ENTRIES SHOWN -
____________
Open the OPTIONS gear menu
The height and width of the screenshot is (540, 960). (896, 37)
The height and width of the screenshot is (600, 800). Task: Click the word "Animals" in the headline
____________
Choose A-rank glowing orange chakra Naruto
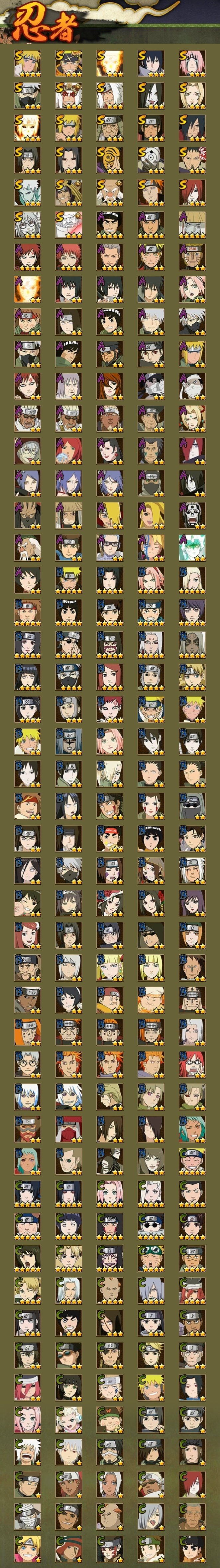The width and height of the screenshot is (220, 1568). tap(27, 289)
____________
PROBLEM DETAILS - Copy the records verbatim, starting at the line containing "Open the OPTIONS gear menu" and ending at the line containing "The height and width of the screenshot is (600, 800).".

FULL OUTPUT -
Open the OPTIONS gear menu
The height and width of the screenshot is (540, 960). (896, 37)
The height and width of the screenshot is (600, 800). Task: Click the word "Animals" in the headline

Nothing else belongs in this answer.